__Activity__
Look for "Advance to next week in the mini calendar" in the records below, then copy that line and every line after it, exactly and with nothing added.
=-=-=
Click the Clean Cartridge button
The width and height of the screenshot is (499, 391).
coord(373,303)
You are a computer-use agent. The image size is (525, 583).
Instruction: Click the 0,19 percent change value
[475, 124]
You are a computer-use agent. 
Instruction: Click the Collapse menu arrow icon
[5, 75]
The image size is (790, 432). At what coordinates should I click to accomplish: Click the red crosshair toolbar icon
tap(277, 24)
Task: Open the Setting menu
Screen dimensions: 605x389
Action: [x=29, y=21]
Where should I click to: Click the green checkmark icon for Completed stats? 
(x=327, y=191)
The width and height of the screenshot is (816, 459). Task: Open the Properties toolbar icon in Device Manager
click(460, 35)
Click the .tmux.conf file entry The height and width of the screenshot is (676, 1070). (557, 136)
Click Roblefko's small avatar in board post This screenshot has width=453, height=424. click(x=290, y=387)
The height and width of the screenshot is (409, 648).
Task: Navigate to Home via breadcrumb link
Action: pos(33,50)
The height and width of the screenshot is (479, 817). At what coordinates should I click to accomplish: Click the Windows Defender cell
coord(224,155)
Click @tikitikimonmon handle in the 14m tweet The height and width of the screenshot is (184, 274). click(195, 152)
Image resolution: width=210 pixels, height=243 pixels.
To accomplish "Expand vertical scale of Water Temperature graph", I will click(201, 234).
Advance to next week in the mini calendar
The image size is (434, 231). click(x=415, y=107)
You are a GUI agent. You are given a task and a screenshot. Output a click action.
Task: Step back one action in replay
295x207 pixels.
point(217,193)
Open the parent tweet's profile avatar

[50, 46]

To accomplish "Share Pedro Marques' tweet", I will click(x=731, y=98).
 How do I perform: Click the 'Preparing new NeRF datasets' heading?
=-=-=
__Exercise solution__
Advance to next week in the mini calendar
The image size is (434, 231). click(x=415, y=107)
You are a GUI agent. You are given a task and a screenshot. Output a click action.
Task: Step back one action in replay
295x207 pixels.
point(217,193)
Open the parent tweet's profile avatar

[50, 46]

To accomplish "Share Pedro Marques' tweet", I will click(x=731, y=98).
 How do I perform: Click the 'Preparing new NeRF datasets' heading?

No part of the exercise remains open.